Wenn aber nun der wohl einflussreichste Militär der Doppelmonarchie die Mühe auf sich nahm, auf großen Unwegen und in anfänglichem Inkognito nach Paris zu reisen, mussten die Sondierungen zwischen den beiden Kaiserreichen eine neue Qualität erreicht haben. Bismarck konnte kaum Zweifel daran hegen, dass in der französischen Hauptstadt bereits über konkrete militärische Operationen gegen Preußen verhandelt worden war.24

Selbst ohne diese Besorgnis erregenden Neuigkeiten hatte sich für den Kanzler des Norddeutschen Bundes der politische Horizont zu Beginn des Jahres 1870 erheblich verdunkelt. Bismarcks Pläne einer Einbeziehung der seit 1866 verwaisten süddeutschen Staaten in den neuen Norddeutschen Bund ließen sich kurzfristig kaum noch realisieren. Die Partikularisten südlich des Mains drohten inzwischen die Überhand zu gewinnen und selbst die alten Schutz- und Trutzbündnisse von 1866 schienen in Gefahr, nachdem Preußengegner in Württemberg in kürzester Frist mehr als 150.000 Unterschriften für die Einführung eines Milizsystems nach Schweizer Vorbild gesammelt hatten.25

Längst war die nationale Euphorie, die noch während der Luxemburgkrise von 1867 in München, Stuttgart und Karlsruhe dominiert hatte, einer antiborussischen Haltung gewichen.
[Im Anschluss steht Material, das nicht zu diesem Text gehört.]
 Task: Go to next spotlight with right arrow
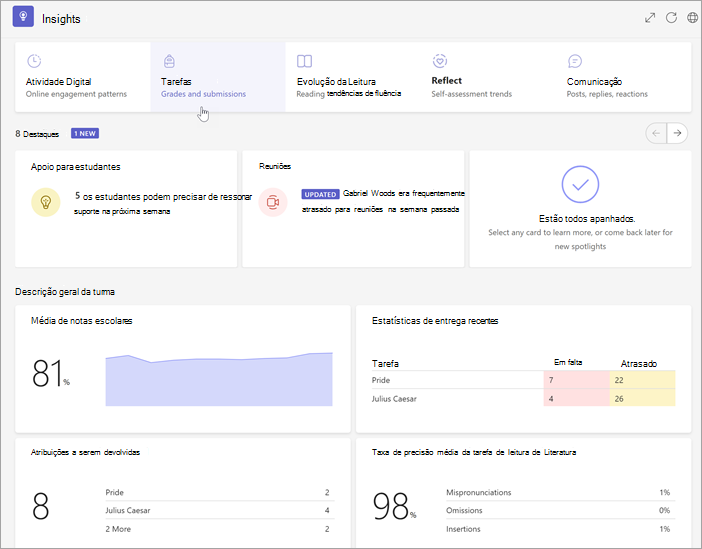click(677, 133)
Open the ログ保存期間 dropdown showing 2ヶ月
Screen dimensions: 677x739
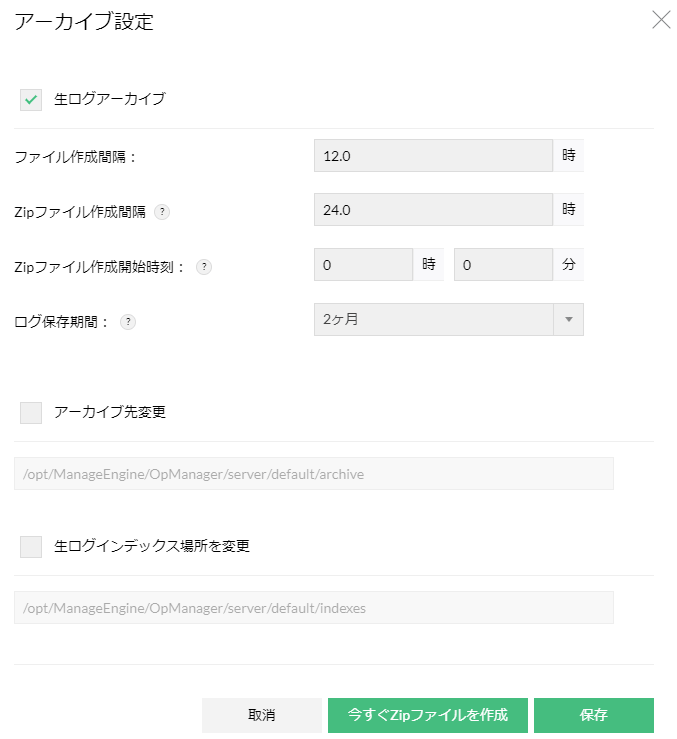click(433, 319)
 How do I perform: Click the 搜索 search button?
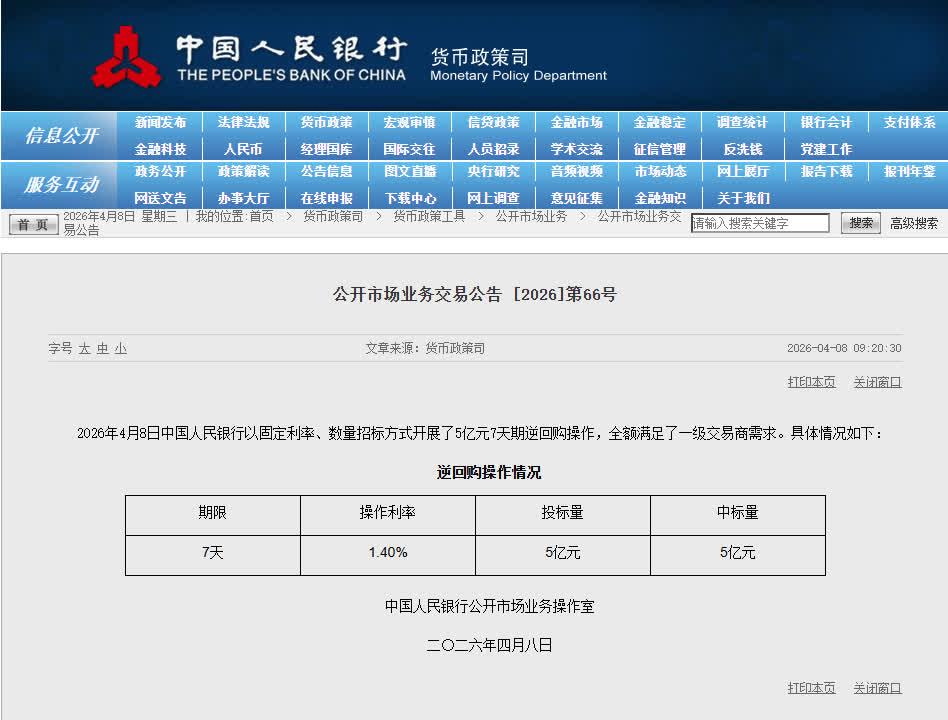click(860, 223)
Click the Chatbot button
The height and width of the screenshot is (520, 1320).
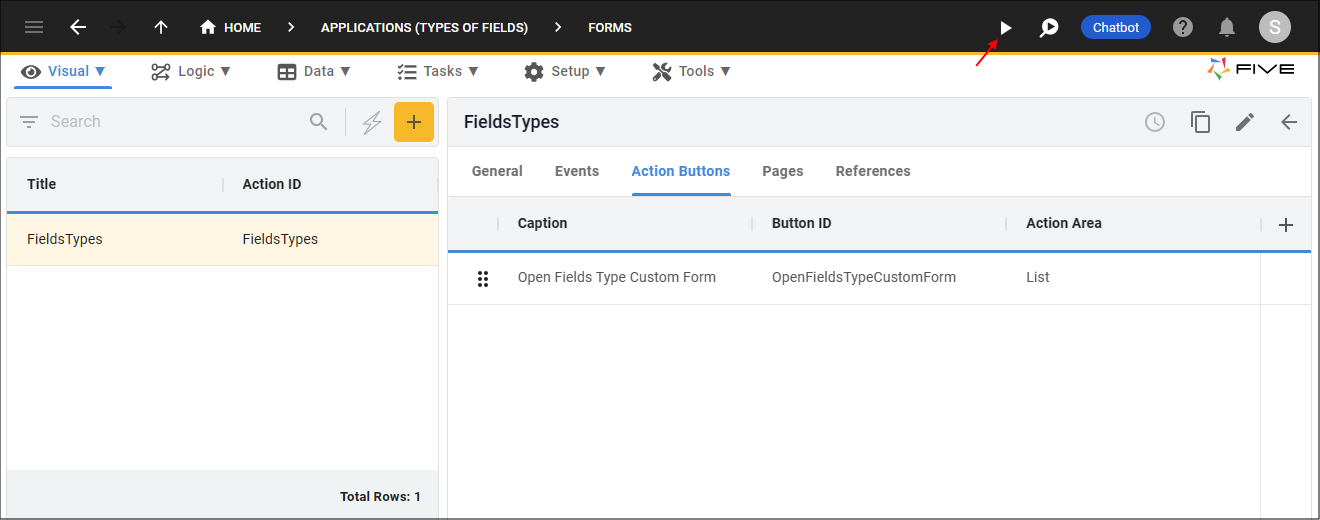tap(1115, 28)
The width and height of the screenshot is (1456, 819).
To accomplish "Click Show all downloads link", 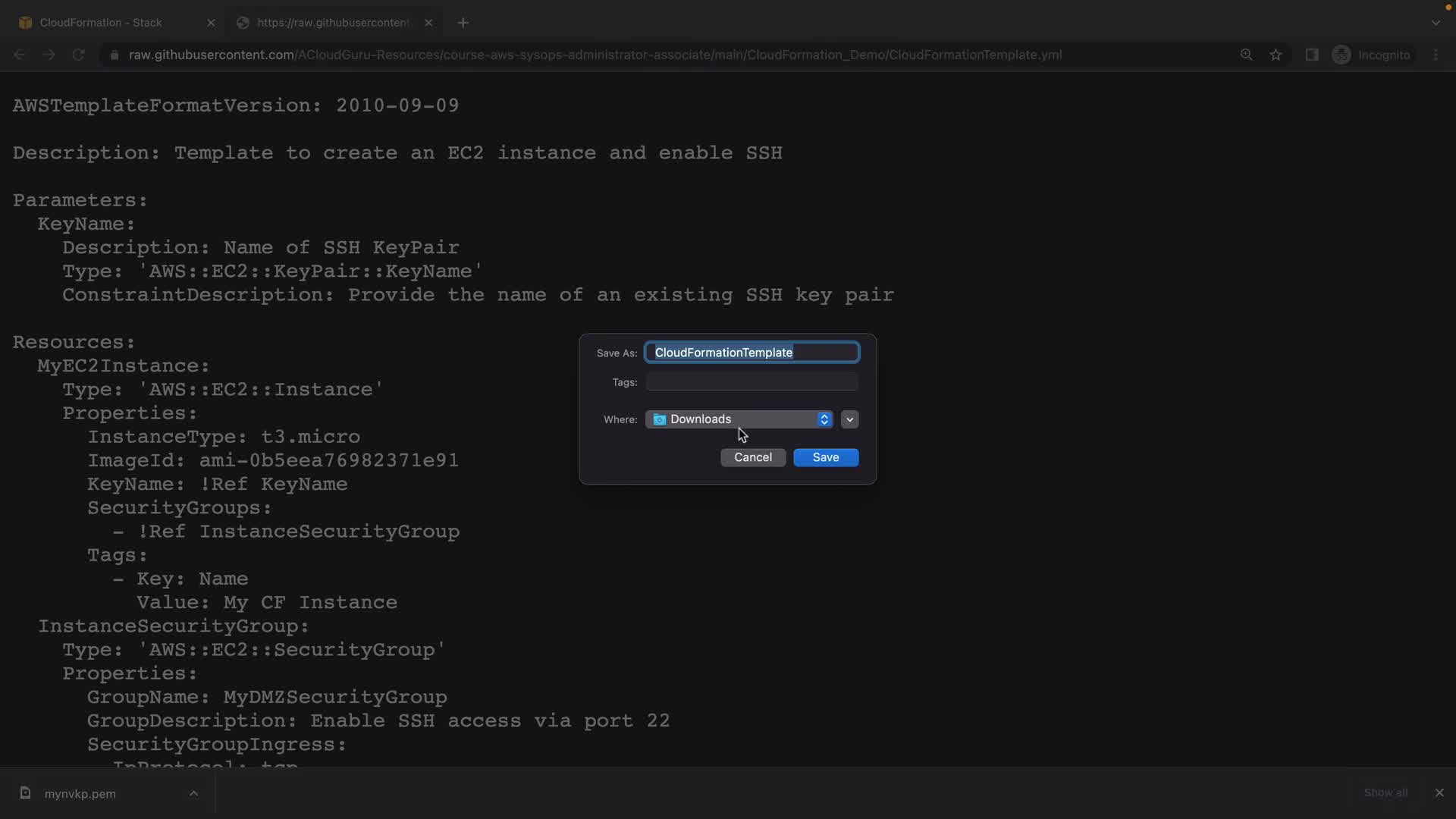I will point(1385,792).
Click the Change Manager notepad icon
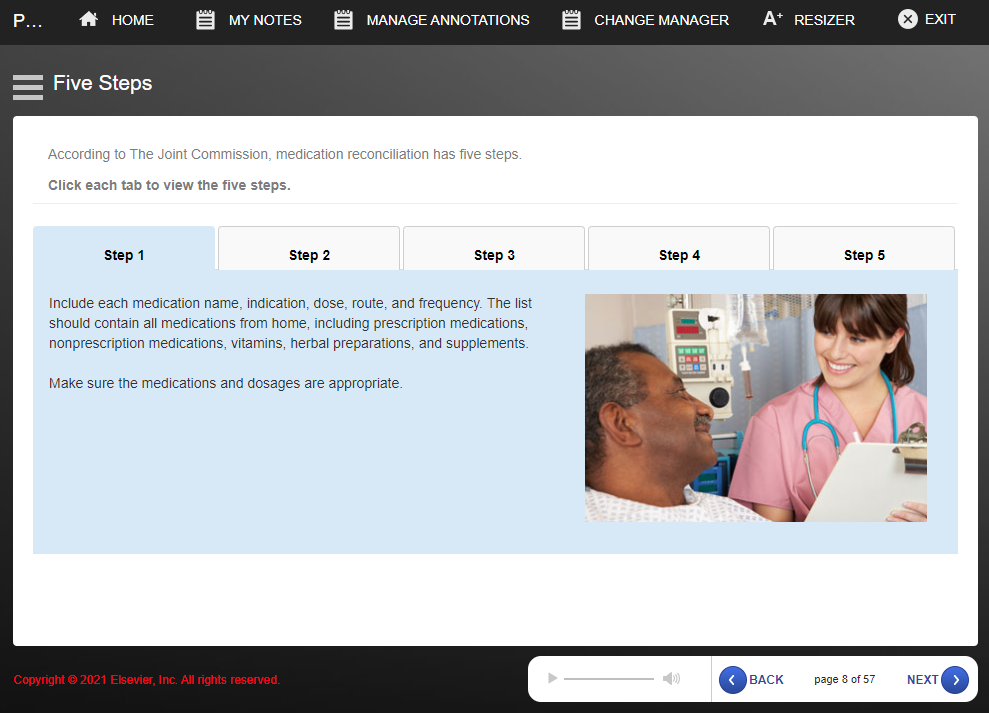The image size is (989, 713). tap(571, 20)
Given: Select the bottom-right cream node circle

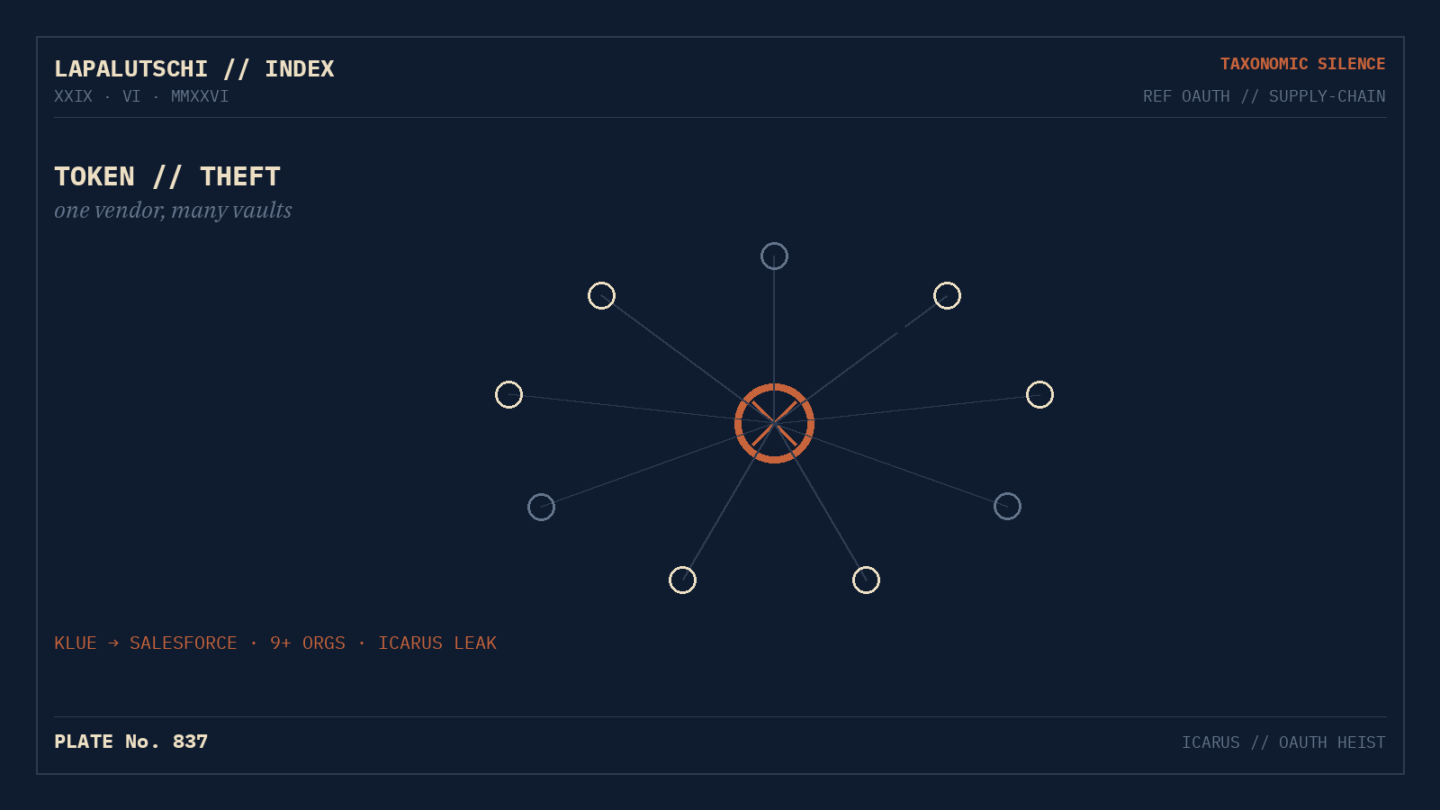Looking at the screenshot, I should (x=866, y=580).
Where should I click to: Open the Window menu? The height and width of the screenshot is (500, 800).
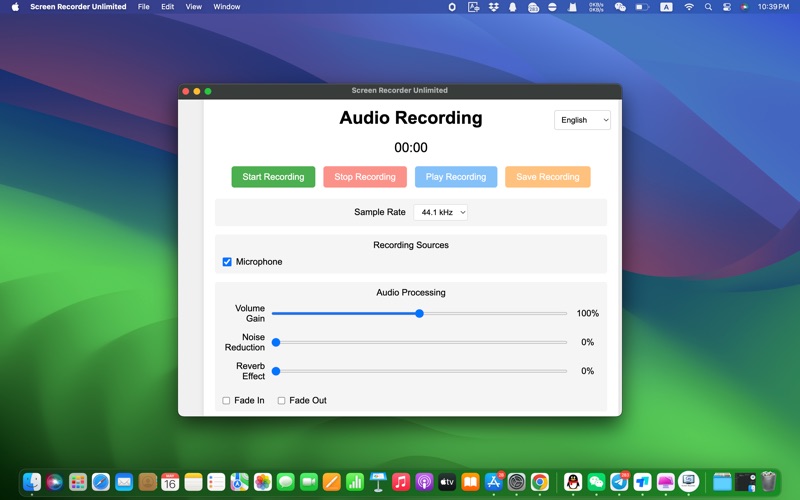coord(227,7)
Die Wahlen zum neuen Zollparlament hatten Anfang 1868 in den drei süddeutschen Staaten unerwartet deutliche Gewinne für die Preußengegner gebracht.26 Im Februar 1870 war schließlich der bayerische Ministerpräsident, Chlodwig Fürst Hohenlohe-Schillingsfürst, stets ein warmer Befürworter des Anschlusses an den Norddeutschen Bund, von seinem Amt zurückgetreten, da bei den Novemberwahlen die Patriotenpartei in der Zweiten Kammer mit 80 von 154 Sitzen die absolute Mehrheit errungen hatte.27 Hohenlohes Nachfolge trat am 8. März der bisherige Gesandte Bayerns am Wiener Hof, Otto Graf von Bray-Steinburg, an. Der neue Kabinettschef in München galt als warmer Befürworter einer großdeutschen revisionistischen Politik und war zudem ein enger Freund des Grafen von Beust. Die Gefahr eines verstärkten bayrisch-österreichischen Zusammengehens lag damit für Bismarck auf der Hand.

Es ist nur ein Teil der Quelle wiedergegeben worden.